#### Set problem 1
Could you arrange everything from the first of the rows after the Powell's post down through the line containing "Describe the element at coordinates (169, 20)" as a Markdown table, with a number for each in a No. column and the line itself in a Line column, leaving out blank lines?

Lists
by Powell's Staff, March 31, 2023 9:16 AM
March 31 is International Transgender Day of Visibility, a day dedicated to celebrating the lives and accomplishments of transgender and gender-nonconforming people, while continuing to bring attention to the ongoing prejudice and violence the community faces every day. It’s also a day that serves as an important reminder to cisgender folks to dedicate time to listening (and reading!), in order to learn more about the transgender experience.
This year, we’re pleased to present a list of recent titles by transgender and gender-nonconforming authors, about transgender and gender-nonconforming characters. These are stories that break apart conventions and celebrate joy, tenderness, found family, and, occasionally, horror.
Happy International Transgender Day of Visibility!
We Won’t Be Here Tomorrow
by Margaret Killjoy
Killjoy is a Queer Feminist Anarchist Punk, in the best of ways, and these short stories magnify and celebrate that. From the surprisingly heart-rending “The Free Orcs of Cascadia” to the oddly tender “Into the Gray,” each story makes you want to read the next and the next and the next, until you run out, and start looking for anything else she's written. — Zee C.

#### Supplied records
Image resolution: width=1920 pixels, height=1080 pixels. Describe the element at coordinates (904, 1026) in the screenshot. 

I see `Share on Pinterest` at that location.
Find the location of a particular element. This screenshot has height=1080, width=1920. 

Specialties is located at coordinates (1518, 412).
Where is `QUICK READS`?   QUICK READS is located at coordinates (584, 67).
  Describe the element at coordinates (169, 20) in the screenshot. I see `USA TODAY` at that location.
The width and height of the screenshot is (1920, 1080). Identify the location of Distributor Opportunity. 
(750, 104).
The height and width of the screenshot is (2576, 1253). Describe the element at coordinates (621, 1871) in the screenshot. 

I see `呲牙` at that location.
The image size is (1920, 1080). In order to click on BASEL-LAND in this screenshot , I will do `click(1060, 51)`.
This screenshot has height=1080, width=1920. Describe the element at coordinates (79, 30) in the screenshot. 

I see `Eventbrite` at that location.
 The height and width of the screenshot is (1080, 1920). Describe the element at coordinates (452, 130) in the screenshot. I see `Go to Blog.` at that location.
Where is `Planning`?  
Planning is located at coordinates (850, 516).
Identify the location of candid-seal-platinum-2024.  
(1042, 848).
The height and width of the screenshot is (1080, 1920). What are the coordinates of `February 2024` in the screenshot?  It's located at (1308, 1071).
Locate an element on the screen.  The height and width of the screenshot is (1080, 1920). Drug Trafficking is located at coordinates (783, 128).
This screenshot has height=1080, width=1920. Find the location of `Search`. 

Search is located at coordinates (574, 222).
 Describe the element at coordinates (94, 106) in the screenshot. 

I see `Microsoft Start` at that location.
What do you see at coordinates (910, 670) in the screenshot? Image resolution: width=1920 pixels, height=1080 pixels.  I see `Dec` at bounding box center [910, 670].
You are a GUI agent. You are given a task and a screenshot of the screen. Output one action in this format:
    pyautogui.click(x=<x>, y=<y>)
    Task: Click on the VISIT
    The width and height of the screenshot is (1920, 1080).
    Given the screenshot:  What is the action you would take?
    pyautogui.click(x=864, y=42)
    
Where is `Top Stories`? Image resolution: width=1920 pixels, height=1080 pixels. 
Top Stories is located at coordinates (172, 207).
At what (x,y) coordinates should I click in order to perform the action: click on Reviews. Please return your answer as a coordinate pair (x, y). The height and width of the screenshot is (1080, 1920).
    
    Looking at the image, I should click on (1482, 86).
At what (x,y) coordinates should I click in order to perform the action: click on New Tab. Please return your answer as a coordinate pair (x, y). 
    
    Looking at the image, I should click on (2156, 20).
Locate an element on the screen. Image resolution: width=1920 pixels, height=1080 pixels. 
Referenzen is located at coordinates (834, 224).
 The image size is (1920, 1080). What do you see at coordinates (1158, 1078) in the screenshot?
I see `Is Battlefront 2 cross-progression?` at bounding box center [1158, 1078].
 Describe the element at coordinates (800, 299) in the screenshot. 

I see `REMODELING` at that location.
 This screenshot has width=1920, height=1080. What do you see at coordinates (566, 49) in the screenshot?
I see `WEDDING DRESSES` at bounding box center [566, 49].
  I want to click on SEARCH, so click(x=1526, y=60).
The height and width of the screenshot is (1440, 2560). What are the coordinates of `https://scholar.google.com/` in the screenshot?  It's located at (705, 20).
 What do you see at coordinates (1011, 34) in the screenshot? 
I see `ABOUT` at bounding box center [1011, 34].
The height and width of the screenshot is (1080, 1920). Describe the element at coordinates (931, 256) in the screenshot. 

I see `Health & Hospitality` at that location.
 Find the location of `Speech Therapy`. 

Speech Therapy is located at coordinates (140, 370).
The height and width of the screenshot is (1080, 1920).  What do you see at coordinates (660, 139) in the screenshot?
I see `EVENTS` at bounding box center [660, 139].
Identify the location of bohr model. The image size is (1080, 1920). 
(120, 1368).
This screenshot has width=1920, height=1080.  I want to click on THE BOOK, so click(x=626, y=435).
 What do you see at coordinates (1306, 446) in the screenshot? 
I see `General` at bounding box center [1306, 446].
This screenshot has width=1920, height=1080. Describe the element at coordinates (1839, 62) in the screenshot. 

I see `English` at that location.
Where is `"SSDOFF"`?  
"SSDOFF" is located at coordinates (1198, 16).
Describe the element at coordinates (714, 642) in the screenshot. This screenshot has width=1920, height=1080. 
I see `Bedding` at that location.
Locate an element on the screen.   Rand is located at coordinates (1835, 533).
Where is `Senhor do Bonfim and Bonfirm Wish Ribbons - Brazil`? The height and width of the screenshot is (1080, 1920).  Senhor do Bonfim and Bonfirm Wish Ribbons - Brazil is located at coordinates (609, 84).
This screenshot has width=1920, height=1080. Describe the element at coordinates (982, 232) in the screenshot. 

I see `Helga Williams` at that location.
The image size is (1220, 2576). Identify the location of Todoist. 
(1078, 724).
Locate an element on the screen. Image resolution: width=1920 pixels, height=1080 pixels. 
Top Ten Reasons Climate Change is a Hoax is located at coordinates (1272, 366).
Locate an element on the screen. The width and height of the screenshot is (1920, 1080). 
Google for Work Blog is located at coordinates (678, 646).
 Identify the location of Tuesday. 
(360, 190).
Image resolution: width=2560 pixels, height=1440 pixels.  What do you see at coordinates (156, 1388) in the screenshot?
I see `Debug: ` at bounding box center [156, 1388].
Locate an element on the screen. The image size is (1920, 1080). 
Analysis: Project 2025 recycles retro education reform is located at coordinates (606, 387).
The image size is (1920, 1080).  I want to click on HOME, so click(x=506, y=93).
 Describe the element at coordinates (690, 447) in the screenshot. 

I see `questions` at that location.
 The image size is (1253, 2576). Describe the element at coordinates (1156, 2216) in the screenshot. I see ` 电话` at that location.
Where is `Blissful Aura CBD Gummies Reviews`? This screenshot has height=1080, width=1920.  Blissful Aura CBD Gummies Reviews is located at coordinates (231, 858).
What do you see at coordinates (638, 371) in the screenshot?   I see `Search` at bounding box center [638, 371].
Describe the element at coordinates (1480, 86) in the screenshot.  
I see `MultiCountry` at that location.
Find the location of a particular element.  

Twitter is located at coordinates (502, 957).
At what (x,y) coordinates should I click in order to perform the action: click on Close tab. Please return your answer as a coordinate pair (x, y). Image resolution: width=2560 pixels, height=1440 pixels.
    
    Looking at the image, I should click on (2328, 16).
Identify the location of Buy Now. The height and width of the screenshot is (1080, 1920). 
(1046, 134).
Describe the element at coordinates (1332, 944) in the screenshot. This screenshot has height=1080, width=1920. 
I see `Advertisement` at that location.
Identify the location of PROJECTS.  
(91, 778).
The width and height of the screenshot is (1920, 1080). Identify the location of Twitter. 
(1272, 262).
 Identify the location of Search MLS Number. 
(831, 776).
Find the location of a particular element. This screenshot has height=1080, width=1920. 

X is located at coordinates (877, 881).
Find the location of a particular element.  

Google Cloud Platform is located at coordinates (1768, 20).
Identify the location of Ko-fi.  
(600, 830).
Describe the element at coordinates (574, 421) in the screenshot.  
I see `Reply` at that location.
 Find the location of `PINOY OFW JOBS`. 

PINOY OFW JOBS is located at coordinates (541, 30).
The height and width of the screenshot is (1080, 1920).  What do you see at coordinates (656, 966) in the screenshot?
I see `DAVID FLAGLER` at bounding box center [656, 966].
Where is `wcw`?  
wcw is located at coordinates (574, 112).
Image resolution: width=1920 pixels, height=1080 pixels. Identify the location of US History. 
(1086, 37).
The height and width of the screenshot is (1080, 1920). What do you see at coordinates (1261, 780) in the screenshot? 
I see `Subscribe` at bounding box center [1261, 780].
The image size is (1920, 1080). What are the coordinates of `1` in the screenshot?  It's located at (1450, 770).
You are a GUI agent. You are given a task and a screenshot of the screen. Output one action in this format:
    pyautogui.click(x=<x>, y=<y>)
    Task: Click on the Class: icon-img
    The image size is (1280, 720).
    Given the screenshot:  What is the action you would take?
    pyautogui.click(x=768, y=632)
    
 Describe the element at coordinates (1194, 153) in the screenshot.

#### Set problem 2
Could you set down the whole Powell's post above word for word?

#### Final answer 1
| No. | Line |
|---|---|
| 1 | Image resolution: width=1920 pixels, height=1080 pixels. Describe the element at coordinates (904, 1026) in the screenshot.  |
| 2 | I see `Share on Pinterest` at that location. |
| 3 | Find the location of a particular element. This screenshot has height=1080, width=1920.  |
| 4 | Specialties is located at coordinates (1518, 412). |
| 5 | Where is `QUICK READS`?   QUICK READS is located at coordinates (584, 67). |
| 6 |   Describe the element at coordinates (169, 20) in the screenshot. I see `USA TODAY` at that location. |

#### Final answer 2
Lists
by Powell's Staff, March 31, 2023 9:16 AM
March 31 is International Transgender Day of Visibility, a day dedicated to celebrating the lives and accomplishments of transgender and gender-nonconforming people, while continuing to bring attention to the ongoing prejudice and violence the community faces every day. It’s also a day that serves as an important reminder to cisgender folks to dedicate time to listening (and reading!), in order to learn more about the transgender experience.
This year, we’re pleased to present a list of recent titles by transgender and gender-nonconforming authors, about transgender and gender-nonconforming characters. These are stories that break apart conventions and celebrate joy, tenderness, found family, and, occasionally, horror.
Happy International Transgender Day of Visibility!
We Won’t Be Here Tomorrow
by Margaret Killjoy
Killjoy is a Queer Feminist Anarchist Punk, in the best of ways, and these short stories magnify and celebrate that. From the surprisingly heart-rending “The Free Orcs of Cascadia” to the oddly tender “Into the Gray,” each story makes you want to read the next and the next and the next, until you run out, and start looking for anything else she's written. — Zee C.